> _Set task A_:
Please rewrite a passage of the walking itinerary below, changing "Great Fryup Dale" to "Fryup Dale". Begin at the words "Day 14:    Blakey to" and stop after "Moors steam railway.".

> _Text_:
[start]

Continue your approach towards the North York Moors National Park – and its hills! Walk along flat footpaths and farm tracks, passing brightly coloured rapeseed fields and sleepy livestock. Depending on accommodation availability, you overnight in either Ingleby Cross or Osmotherley.

Challenge: 18 km, 280 m ascent, 150 m descent

Accommodation: we use several properties in the area.

Day 13:    Osmotherley to Blakey (33 km)

Walk through woodland then head uphill for superb views back to Richmond and ahead towards the North Sea. You are finally in the North York Moors National Park with its wide expanses of heather covered moorland, contrasting with the distinctive rocky crags of the Wain Stones. It feels like you are on a high mountain, but the North York Moors is only 400-500m above sea level. Today's stretch brings you across the plateau, along the route of an abandoned mine railway to The Lion Inn pub.

Challenge: 33 km, 1075 m ascent, 840 m descent

Accommodation: The Lion Inn, originally a 16th-century hunting lodge, is the third highest pub in England and the only building for miles around. Alternative options are a short transfer in the surrounding area.

Day 14:    Blakey to Grosmont (22 km)

Today’s route is mainly flat and downhill beside Great Fryup Dale and into Glaisdale. There’s one sting in the tail to get up and down into Egton Bridge before you end the day in peaceful Grosmont (pronounced ‘Growmont’), one of the stops on the famous North York Moors steam railway.

[end]

> _Set task B_:
Repeat the entries below, starting at the line that contains "You are a computer-use agent. The image size is (843, 641)." and stopping after the line that contains "(x=351, y=146)", and nothing else.

> _Information shown_:

[start]

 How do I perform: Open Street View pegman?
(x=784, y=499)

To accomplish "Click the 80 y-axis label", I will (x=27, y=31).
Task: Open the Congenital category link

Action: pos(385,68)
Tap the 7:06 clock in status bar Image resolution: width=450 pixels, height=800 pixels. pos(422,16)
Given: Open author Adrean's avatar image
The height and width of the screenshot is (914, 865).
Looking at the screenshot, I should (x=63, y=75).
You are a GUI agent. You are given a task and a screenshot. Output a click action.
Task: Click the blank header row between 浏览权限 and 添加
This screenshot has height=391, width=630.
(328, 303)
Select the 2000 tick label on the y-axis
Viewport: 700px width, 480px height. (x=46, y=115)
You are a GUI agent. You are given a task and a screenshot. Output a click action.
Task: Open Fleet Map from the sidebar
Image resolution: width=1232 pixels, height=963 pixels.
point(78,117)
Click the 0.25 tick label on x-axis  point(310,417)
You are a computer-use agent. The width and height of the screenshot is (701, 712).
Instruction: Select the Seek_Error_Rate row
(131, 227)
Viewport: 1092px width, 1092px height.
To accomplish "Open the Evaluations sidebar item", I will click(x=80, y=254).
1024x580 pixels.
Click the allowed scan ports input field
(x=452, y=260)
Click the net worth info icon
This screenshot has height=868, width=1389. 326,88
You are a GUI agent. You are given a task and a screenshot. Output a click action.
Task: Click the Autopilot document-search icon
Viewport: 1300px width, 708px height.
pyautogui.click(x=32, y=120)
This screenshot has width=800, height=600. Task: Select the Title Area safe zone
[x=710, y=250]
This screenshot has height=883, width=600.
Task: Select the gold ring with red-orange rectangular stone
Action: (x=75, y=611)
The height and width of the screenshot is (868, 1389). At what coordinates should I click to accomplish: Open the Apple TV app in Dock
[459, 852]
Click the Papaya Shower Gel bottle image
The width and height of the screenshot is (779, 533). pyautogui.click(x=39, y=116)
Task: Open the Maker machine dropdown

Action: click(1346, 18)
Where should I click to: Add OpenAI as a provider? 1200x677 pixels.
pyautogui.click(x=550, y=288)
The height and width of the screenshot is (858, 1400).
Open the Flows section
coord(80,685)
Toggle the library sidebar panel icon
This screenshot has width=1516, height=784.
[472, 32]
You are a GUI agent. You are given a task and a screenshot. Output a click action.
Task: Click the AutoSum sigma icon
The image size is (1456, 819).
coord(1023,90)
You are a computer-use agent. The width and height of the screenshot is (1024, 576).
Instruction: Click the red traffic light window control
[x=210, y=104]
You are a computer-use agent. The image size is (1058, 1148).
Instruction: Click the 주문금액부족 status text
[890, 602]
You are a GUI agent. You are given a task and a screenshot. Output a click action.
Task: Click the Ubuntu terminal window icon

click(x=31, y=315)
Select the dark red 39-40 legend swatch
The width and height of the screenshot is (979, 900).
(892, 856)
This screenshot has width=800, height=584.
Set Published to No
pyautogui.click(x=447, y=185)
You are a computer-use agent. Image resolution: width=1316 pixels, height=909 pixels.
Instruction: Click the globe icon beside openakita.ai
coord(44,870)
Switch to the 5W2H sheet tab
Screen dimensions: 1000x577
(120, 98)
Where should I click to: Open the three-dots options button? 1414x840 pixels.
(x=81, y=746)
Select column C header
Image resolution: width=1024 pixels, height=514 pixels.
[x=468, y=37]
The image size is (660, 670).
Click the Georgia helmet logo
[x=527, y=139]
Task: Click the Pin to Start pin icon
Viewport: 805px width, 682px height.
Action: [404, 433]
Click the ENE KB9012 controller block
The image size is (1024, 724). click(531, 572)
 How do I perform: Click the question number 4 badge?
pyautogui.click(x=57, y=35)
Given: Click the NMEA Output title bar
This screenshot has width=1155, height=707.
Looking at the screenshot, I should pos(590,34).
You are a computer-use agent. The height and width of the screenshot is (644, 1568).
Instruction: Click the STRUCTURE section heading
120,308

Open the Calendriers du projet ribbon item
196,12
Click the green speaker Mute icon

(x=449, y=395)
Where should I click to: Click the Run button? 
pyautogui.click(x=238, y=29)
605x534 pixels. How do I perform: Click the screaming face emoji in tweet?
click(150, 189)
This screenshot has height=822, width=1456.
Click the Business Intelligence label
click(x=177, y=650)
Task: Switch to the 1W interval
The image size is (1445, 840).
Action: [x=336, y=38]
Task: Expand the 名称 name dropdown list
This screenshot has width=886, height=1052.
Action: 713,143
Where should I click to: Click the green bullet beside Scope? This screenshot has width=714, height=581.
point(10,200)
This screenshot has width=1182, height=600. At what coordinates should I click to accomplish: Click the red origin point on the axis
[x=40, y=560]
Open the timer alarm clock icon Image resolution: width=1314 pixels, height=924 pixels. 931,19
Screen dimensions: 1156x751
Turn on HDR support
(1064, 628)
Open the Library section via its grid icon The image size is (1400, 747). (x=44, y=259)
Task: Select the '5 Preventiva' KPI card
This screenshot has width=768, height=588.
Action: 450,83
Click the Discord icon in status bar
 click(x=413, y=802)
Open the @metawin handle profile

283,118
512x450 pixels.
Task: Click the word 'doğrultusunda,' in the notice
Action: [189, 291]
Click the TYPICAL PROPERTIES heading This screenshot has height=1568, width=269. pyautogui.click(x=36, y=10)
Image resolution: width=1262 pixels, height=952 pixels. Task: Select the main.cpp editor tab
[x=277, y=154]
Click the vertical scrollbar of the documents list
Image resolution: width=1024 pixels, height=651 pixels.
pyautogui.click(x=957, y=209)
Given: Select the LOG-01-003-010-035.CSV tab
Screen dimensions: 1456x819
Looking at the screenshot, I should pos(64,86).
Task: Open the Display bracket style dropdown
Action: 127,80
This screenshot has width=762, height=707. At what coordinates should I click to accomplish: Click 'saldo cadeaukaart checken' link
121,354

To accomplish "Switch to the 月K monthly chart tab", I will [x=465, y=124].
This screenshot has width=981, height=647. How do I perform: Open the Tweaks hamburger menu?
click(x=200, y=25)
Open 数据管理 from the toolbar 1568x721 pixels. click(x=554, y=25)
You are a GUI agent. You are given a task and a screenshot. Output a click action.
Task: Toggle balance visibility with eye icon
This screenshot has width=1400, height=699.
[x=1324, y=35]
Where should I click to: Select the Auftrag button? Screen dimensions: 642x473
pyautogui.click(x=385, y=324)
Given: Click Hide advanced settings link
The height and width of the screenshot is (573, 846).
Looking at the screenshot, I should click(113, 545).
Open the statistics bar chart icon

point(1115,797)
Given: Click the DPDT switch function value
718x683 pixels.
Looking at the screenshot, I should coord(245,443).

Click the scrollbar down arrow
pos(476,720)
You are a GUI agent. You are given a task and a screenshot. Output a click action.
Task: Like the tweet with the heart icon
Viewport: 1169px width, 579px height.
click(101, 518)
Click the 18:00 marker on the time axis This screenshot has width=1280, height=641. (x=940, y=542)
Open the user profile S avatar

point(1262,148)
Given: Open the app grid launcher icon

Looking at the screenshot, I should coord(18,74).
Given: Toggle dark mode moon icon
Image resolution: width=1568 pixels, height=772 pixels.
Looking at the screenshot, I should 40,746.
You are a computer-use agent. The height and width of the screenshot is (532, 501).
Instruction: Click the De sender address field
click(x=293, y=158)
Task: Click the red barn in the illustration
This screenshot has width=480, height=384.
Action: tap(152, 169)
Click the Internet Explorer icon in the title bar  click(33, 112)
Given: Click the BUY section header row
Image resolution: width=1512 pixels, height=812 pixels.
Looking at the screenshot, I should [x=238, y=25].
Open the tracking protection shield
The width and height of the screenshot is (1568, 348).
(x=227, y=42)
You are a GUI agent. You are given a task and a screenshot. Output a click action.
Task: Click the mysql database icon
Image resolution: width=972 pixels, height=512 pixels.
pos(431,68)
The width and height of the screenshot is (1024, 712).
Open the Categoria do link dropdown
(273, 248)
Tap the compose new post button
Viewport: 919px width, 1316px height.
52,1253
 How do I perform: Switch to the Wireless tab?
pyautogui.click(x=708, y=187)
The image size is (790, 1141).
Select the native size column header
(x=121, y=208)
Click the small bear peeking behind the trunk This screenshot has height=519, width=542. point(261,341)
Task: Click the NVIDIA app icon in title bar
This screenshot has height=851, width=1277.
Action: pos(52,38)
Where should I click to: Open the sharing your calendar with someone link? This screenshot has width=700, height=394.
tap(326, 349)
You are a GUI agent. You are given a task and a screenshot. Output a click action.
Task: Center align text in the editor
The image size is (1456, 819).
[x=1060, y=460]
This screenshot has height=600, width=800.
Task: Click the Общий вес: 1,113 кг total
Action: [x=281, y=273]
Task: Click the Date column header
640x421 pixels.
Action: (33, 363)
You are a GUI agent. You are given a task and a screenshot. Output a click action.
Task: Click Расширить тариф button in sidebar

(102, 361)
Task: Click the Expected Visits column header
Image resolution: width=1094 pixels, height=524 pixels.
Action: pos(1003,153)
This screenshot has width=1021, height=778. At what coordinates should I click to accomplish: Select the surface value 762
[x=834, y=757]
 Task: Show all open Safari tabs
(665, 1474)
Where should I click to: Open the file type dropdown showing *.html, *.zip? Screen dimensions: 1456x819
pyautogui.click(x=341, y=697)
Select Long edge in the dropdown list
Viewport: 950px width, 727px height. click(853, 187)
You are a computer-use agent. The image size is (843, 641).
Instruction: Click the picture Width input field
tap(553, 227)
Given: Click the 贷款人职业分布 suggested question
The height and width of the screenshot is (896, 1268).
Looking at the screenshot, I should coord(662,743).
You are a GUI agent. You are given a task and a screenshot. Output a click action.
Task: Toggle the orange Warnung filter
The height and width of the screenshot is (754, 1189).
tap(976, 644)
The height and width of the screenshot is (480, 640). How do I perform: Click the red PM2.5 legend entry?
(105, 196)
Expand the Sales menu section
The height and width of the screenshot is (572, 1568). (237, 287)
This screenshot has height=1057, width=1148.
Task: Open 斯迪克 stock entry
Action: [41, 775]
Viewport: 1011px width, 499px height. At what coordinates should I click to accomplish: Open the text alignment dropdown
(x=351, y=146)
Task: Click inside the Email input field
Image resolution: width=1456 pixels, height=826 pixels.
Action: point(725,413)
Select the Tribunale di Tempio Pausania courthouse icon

[end]

> _Full solution A_:
Day 14:    Blakey to Grosmont (22 km)

Today’s route is mainly flat and downhill beside Fryup Dale and into Glaisdale. There’s one sting in the tail to get up and down into Egton Bridge before you end the day in peaceful Grosmont (pronounced ‘Growmont’), one of the stops on the famous North York Moors steam railway.

> _Full solution B_:
You are a computer-use agent. The image size is (843, 641).
Instruction: Click the picture Width input field
tap(553, 227)
Given: Click the 贷款人职业分布 suggested question
The height and width of the screenshot is (896, 1268).
Looking at the screenshot, I should coord(662,743).
You are a GUI agent. You are given a task and a screenshot. Output a click action.
Task: Toggle the orange Warnung filter
The height and width of the screenshot is (754, 1189).
tap(976, 644)
The height and width of the screenshot is (480, 640). How do I perform: Click the red PM2.5 legend entry?
(105, 196)
Expand the Sales menu section
The height and width of the screenshot is (572, 1568). (237, 287)
This screenshot has height=1057, width=1148.
Task: Open 斯迪克 stock entry
Action: [41, 775]
Viewport: 1011px width, 499px height. At what coordinates should I click to accomplish: Open the text alignment dropdown
(x=351, y=146)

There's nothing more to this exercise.